Thursday, October 11, 2012

The History of Raft Island

Did you happen to notice the little news article in The Gateway about Phase II Bridge Replacement Project for Raft Island?

Well, I did and so I thought I would check out a little history of Raft Island and refresh our memories of this small island. Andy Buffington wrote a delightful little pamphlet on its history and I will use the information contained therein. Those of you who live on the island, or have in the past lived there, can perhaps add your comments to this as well.

Early view of Raft Island

Lieutenant Peter Puget of the Vancouver Expedition [led by Captain George Vancouver, arriving here in 1792] was the first recorded person that we know of to have landed on what we call today Raft Island. Murray Morgan wrote in his book Puget Sound, University of Washington Press 1979, that Puget noted in his journal that a large number of crows on the island “voiced objection.”

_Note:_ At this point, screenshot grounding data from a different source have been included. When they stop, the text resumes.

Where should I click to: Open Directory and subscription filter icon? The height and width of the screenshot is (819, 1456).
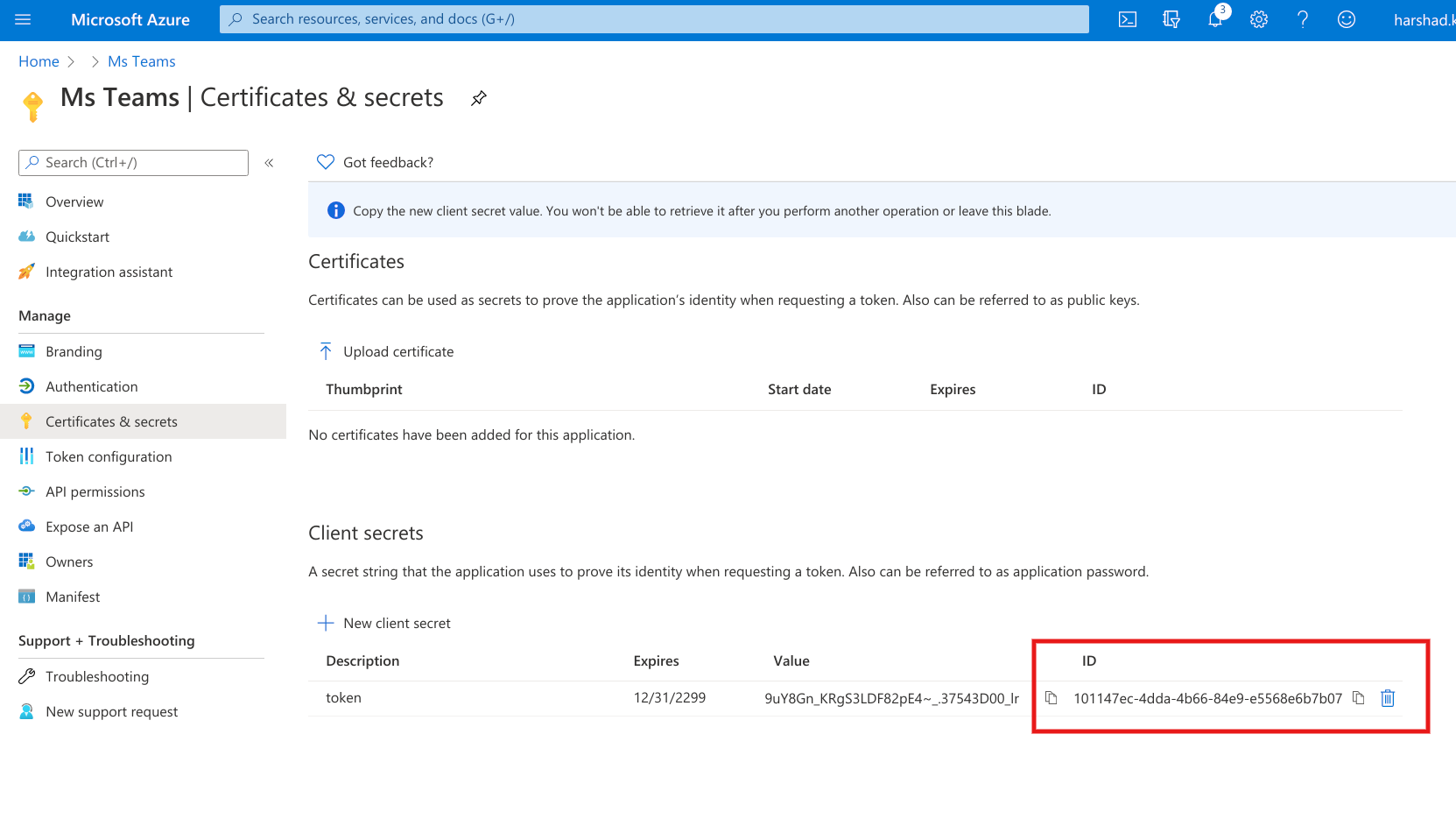coord(1171,19)
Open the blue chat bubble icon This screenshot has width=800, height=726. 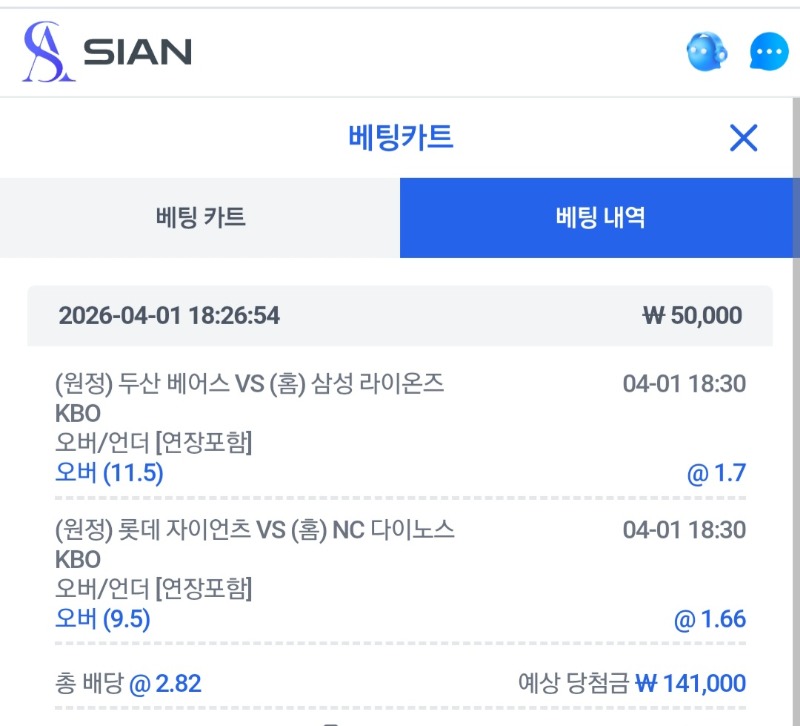769,51
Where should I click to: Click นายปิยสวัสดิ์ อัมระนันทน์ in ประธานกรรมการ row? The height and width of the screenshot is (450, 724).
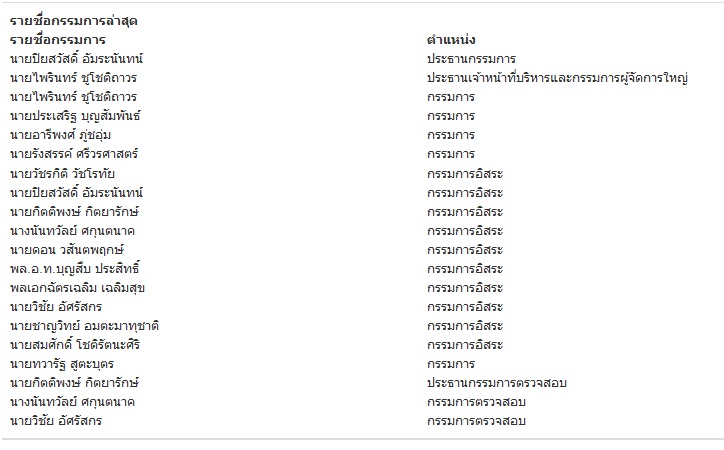coord(77,59)
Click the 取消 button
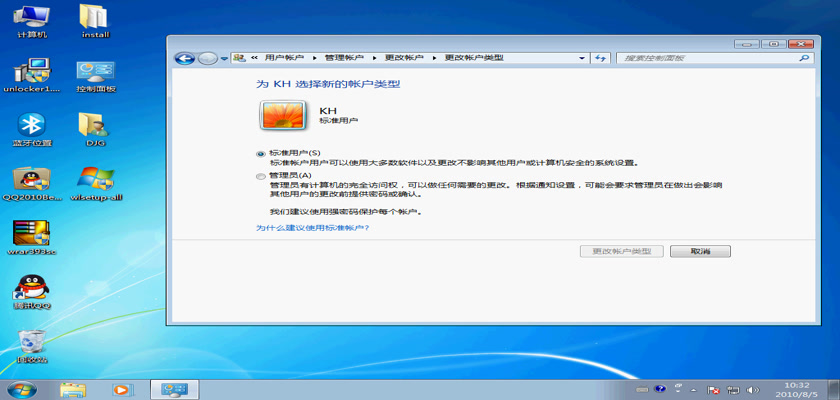The height and width of the screenshot is (400, 840). (700, 251)
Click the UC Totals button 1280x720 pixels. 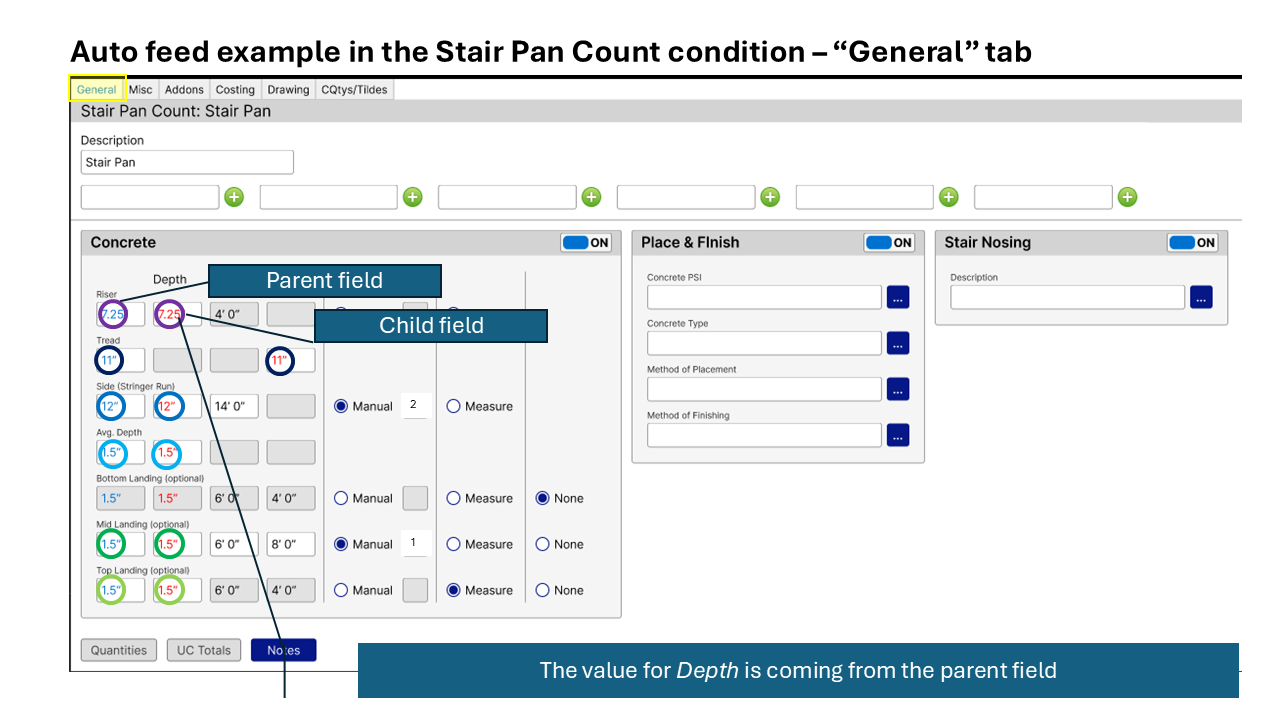(x=204, y=650)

Later, Lieutenant Charles Wilkes, commander of the U.S. Exploring Expedition, named the island Allshouse Island after one of his crewmembers on the “U.S.S. Vincennes.” Allshouse Island was renamed Raft Island on the maps because people thought the island resembled a raft. However others say that the name comes from the shipment of log ‘rafts’ to the mainland. Logging though, didn’t start until long after Raft Island was so named.

In 1889, the Stevens brothers claimed the entire island and they are recorded as its first settlers. F. Stevens held 27 acres on the western end of the island and his brother Jacob claimed the remaining 133 acres. Ownership, however, was recorded under Jacob Steven’s name and held by the brothers until 1900.

It was in the first part of 1900 that the Rosedale settlers started logging operations on the island. And by 1915 the island was divided into 14 lots each with a different owner. None lived permanently on the island. By the early 1920s some farmers came, cleared land, and planted apples and strawberries. 

The farmers left behind what became known as Raft Island’s haunted house. It stood directly to the left of where the bridge is now. Children from Rosedale would walk across the beach at low tide to visit and inspect the haunted house.

It was also during the 1920s and prohibition that bootleggers used Raft Island for their operations. A Mexican mining company had purchased Raft Island trees to shore up their mines. When the boats returned to the Puget Sound for more logs, there were bottles of illegal whiskey stored in their oil tanks. 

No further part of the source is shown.